I work with my preschooler right after breakfast, when he is the most likely to pay attention. This usually lasts about an hour to an hour and a half. After that, he's over it. So keeping him busy during the rest of the school day can be a challenge. I don't want him in front of the TV for the 4+ hours I'm teaching my older kids. Not that he doesn't watch TV, he does! Nothing wrong with a little Nick Jr. every now and again, but not all day, every day. Here are a few of the ways I've found to keep him engaged, while we work. These are not crafts. Those require more supervision. These are ways to keep him occupied, while my attention is on the older kids.
First up is what I call "Hallway Bowling." The set up is pictured above, and clearly simple. Stack some paper cups in a pyramid, and hand them a ball. They delight in both knocking down the cups, and restacking them. See:
Next is my love of pom-poms. I love these, and their many uses. Here, my preschooler is sorting them by color, in an old egg carton, using tweezers. Sorting, color recognition, and motor skills...score!

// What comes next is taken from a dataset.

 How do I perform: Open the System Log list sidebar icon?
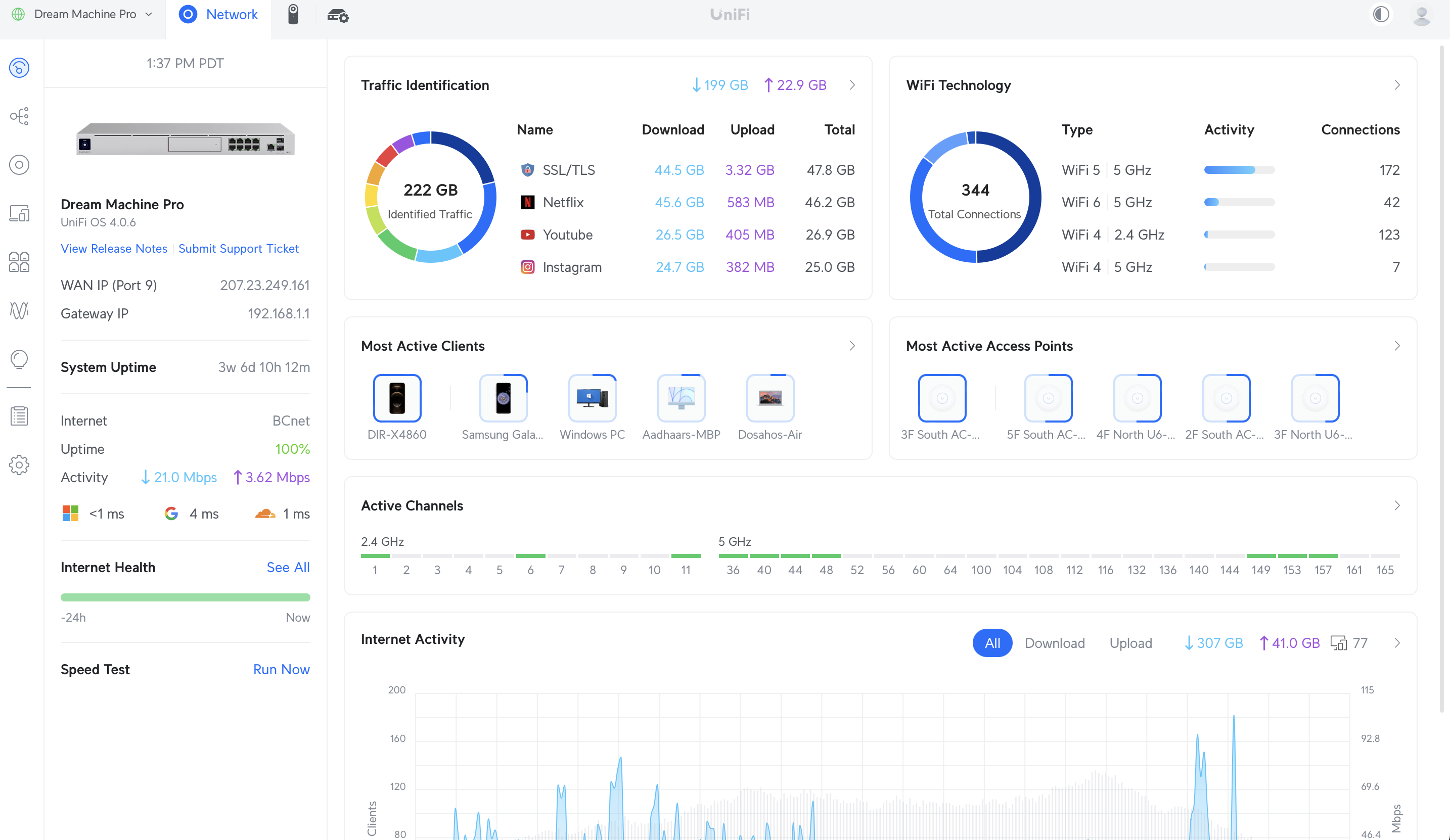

I have this white board, that hangs above my desk. It's not the one we use for lessons, but the place I write myself little notes. I pull it down, and hand it to my preschooler, along with a few markers. He'll sit like this for at least 20 minutes. Yay!
Here is a great idea, for those magnets lingering about. Write the alphabet on a poster board, and stick it to the fridge. Then, have him match the letter magnets to their corresponding place on the poster. Simple.
Cutting Practice: Just a few sheets of scrap paper, and a pair of safety scissors can keep a preschooler busy for a while. If you prefer, give him specific shapes to cut out. Remember to be encouraging. Cutting can be a difficult skill to master.
Sensory Play: Fill a plastic bin with dry rice or beans, or water. Add a few cups, spoons, or toys, and you have an hour of engaging fun!
One more tip: Toy Rotation
I don't suggest hiding his favorite truck, or her favorite doll. But I do have a shelf where I keep things, like play dough, a bin of potato heads, lincoln logs, puzzles, paint, etc., out of his reach. Then, I pull one out when I need him busy, and he's all the more engaged, because it's not something he has on hand 24/7.